Author: Brenton McWilliams
Alabama Estate Planning: The Three Documents You Need for a Simple Estate Plan in Alabama
Everyone knows it’s important to have a Last Will and Testament. However, for many people, there are two other documents which may be as important or even more important than the Last Will and Testament.
Last Will and Testament
This is the most important document for planning the transfer of property. A properly drafted will can designate a person to serve as executor of the estate and relieve the executor from the requirement to purchase a bond, file an inventory, and request permission from the court for many routine transactions. This is especially important for dependent heirs who are dealing with a difficult grieving process and need quick access to the assets of the estate to continue to support themselves. Parents with minor children can also use a will to appoint a guardian to care for their children if both parents are deceased, and to transfer their property to a trust held for the benefit of the minor children to cover education, healthcare and other needs until the children reach adulthood.

RECORDED DATA —
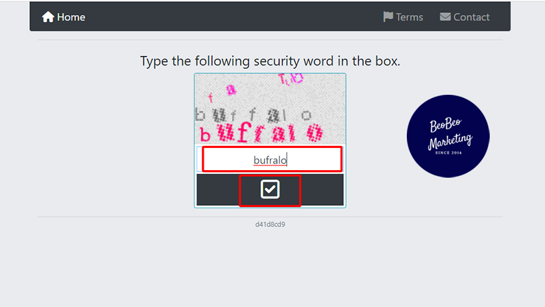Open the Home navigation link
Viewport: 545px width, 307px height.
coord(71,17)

* * *

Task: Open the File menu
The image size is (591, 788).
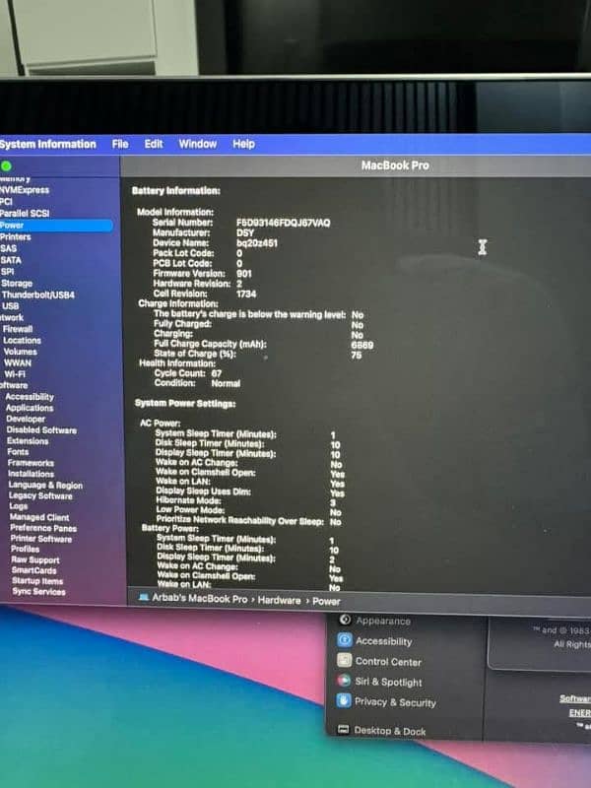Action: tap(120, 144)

WHAT TO WORK ON — Continue the Alabama estate planning article from its final sentence, the one about a trust for minor children.

ANSWER AREA —
Financial Power of Attorney/Durable Power of Attorney:
The financial power of attorney or durable power of attorney (different terminology is used) allows an individual to appoint someone to take care of their financial affairs, in the future, if circumstances arise where the individual is mentally or physically incapable of taking care of their financial needs on their own. The financial power of attorney is typically used to pay to day to day living expenses or arrange for medical care. The individual’s need for assistance can arise from cognitive or physical decline with age or from an injury which affects the individual’s cognitive or physical functioning.
Healthcare Power of Attorney/Living Will:
The healthcare power of attorney or living will is similar to the financial power of attorney, but it covers healthcare decisions rather than financial decisions. Using a healthcare power of attorney, the individual can grant authority to another person to make decisions concerning healthcare if the individual is physically or mentally incapable of making the decision for himself or herself.